**Description of the task**. Below, find the line containing "Blog (104, 2309)" and the line containing "[Next slide] (283, 277)"; reproduce exactly those two and every line between them, omitting pictures.

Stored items
+---+
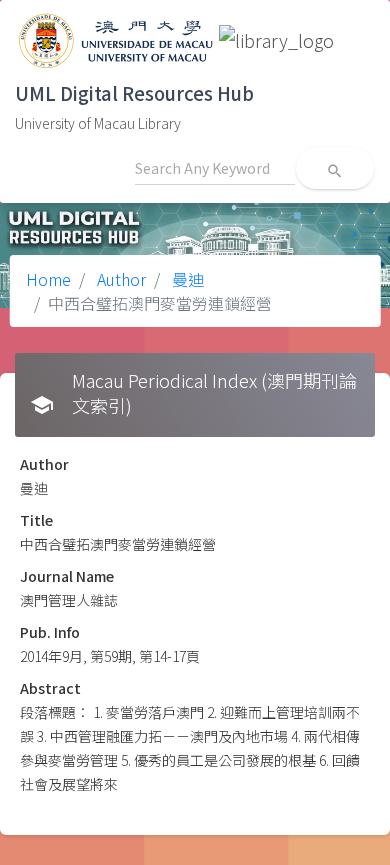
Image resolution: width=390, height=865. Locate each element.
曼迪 (186, 279)
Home (48, 279)
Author (119, 279)
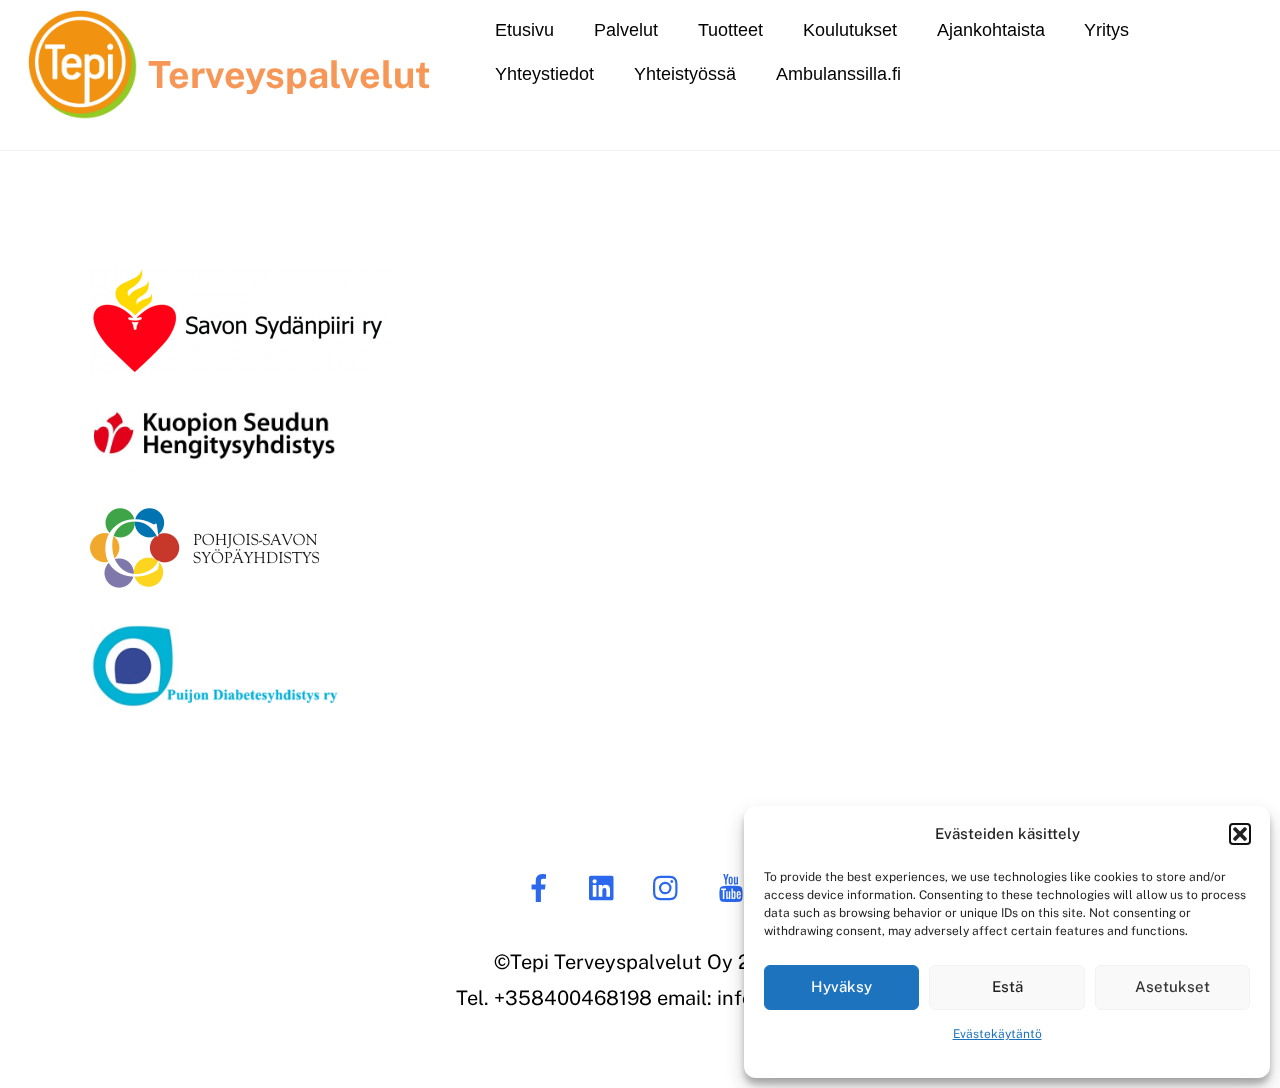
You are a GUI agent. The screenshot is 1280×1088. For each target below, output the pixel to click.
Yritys (1106, 30)
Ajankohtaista (991, 30)
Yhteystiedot (544, 74)
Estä (1007, 986)
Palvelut (626, 30)
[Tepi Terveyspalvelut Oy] (83, 89)
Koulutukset (850, 30)
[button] (1240, 834)
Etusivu (524, 30)
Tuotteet (730, 30)
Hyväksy (841, 986)
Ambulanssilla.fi (838, 74)
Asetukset (1172, 986)
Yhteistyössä (685, 74)
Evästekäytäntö (997, 1034)
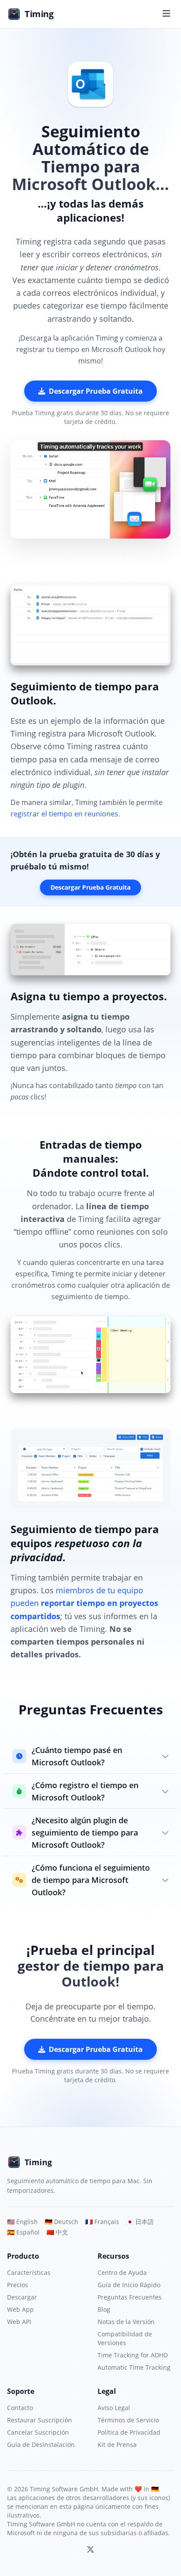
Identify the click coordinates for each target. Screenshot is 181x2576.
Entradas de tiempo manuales (91, 1151)
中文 (57, 2232)
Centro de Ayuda (122, 2272)
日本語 (140, 2221)
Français (102, 2221)
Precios (17, 2285)
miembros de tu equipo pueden (84, 1603)
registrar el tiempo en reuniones (64, 814)
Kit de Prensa (117, 2444)
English (22, 2221)
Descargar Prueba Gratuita (96, 391)
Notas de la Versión (126, 2321)
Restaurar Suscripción (39, 2420)
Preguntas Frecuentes (130, 2297)
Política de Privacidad (129, 2432)
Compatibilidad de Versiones (125, 2338)
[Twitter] (90, 2549)
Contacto (20, 2408)
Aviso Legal (114, 2408)
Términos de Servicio (128, 2420)
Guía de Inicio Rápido (129, 2285)
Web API (19, 2321)
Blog (104, 2309)
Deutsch (61, 2221)
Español (23, 2232)
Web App (20, 2309)
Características (29, 2272)
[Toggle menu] (166, 14)
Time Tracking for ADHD (133, 2355)
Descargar (22, 2297)
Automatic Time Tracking (134, 2367)
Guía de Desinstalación (41, 2444)
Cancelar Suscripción (38, 2432)
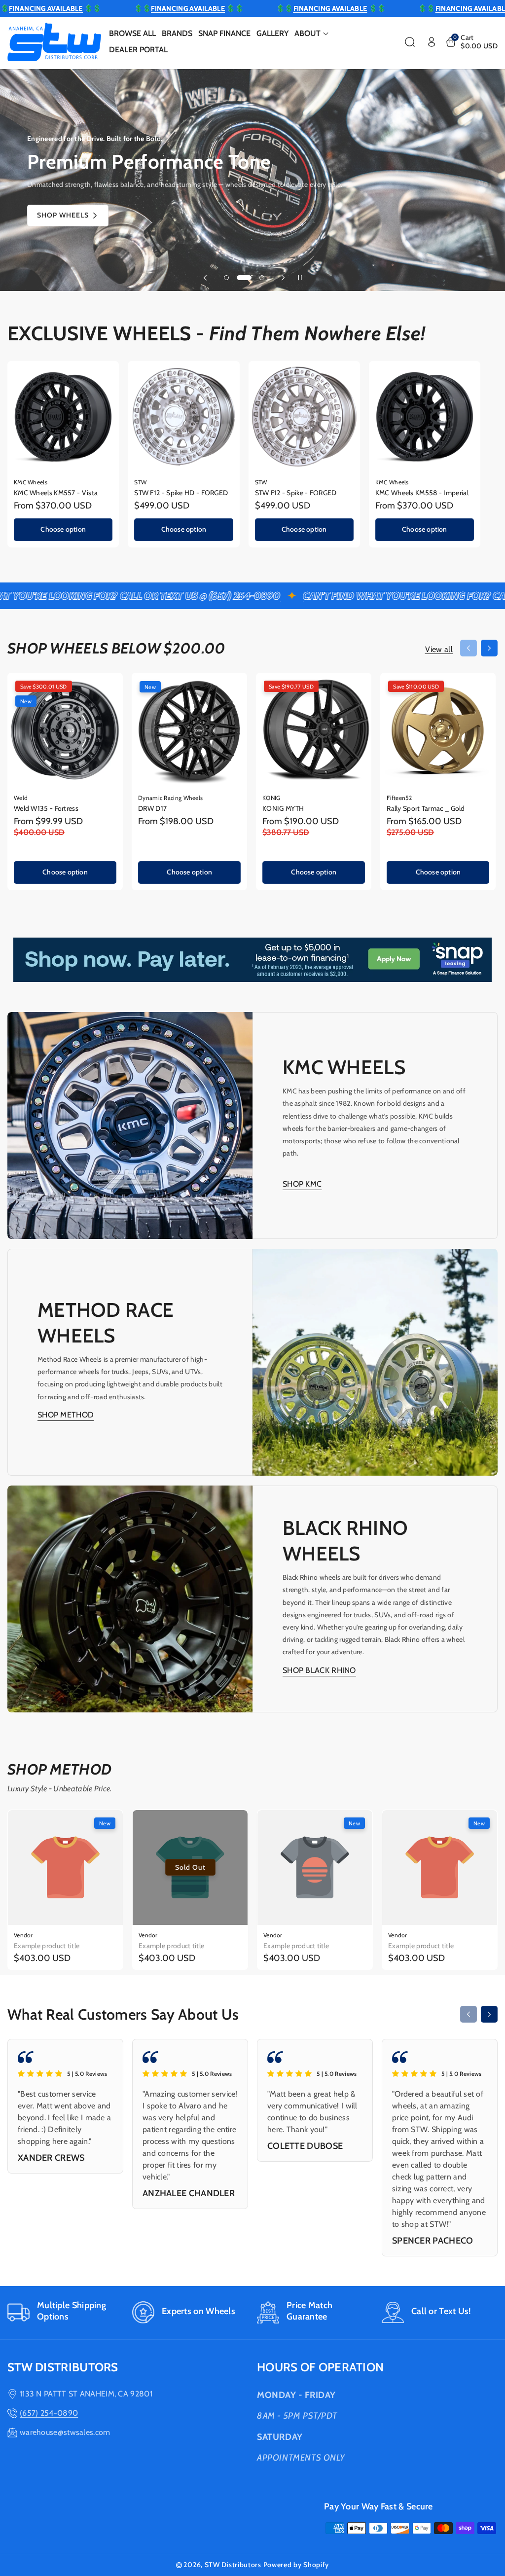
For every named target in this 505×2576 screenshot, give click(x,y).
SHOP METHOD (65, 1414)
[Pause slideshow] (299, 277)
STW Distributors (233, 2564)
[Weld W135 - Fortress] (65, 730)
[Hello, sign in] (431, 42)
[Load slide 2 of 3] (239, 277)
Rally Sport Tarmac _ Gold (426, 808)
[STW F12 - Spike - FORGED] (304, 417)
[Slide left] (468, 648)
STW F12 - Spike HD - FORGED (181, 492)
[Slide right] (489, 648)
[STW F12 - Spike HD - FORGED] (183, 417)
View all (439, 649)
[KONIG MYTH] (313, 730)
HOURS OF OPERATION (320, 2367)
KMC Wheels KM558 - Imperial (422, 492)
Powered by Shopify (296, 2564)
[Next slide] (283, 277)
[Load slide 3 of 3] (257, 277)
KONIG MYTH (283, 808)
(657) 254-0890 (49, 2413)
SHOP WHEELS (63, 215)
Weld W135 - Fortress (46, 808)
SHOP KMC (302, 1184)
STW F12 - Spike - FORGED (296, 492)
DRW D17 (152, 808)
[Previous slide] (205, 277)
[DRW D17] (189, 730)
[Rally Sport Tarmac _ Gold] (438, 730)
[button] (311, 34)
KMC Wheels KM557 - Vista (56, 492)
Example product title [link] (46, 1945)
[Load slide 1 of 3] (226, 277)
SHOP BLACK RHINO (319, 1670)
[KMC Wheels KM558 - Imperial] (424, 417)
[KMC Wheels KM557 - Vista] (63, 417)
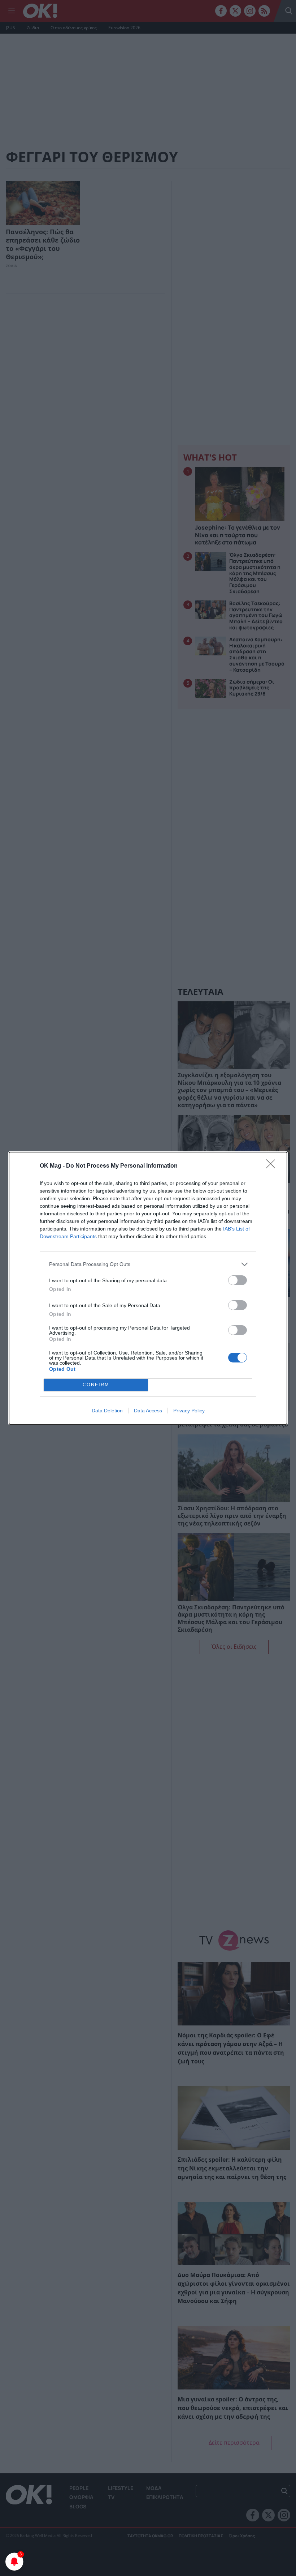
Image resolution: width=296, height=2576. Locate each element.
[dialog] (148, 1288)
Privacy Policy (189, 1410)
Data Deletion (107, 1410)
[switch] (237, 1280)
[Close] (273, 1166)
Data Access (148, 1410)
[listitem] (148, 1264)
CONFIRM (96, 1384)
+---+
**Response to the exercise**.
Blog (104, 2309)
Deutsch (61, 2221)
Español (23, 2232)
Web App (20, 2309)
Características (29, 2272)
[Toggle menu] (166, 14)
Time Tracking for ADHD (133, 2355)
Descargar (22, 2297)
Automatic Time Tracking (134, 2367)
Guía de Desinstalación (41, 2444)
Cancelar Suscripción (38, 2432)
For every named target in this 505×2576 screenshot, give click(x,y).
SHOP METHOD (65, 1414)
[Pause slideshow] (299, 277)
STW Distributors (233, 2564)
[Weld W135 - Fortress] (65, 730)
[Hello, sign in] (431, 42)
[Load slide 2 of 3] (239, 277)
Rally Sport Tarmac _ Gold (426, 808)
[STW F12 - Spike - FORGED] (304, 417)
[Slide left] (468, 648)
STW F12 - Spike HD - FORGED (181, 492)
[Slide right] (489, 648)
[STW F12 - Spike HD - FORGED] (183, 417)
View all (439, 649)
[KONIG MYTH] (313, 730)
HOURS OF OPERATION (320, 2367)
KMC Wheels KM558 - Imperial (422, 492)
Powered by Shopify (296, 2564)
[Next slide] (283, 277)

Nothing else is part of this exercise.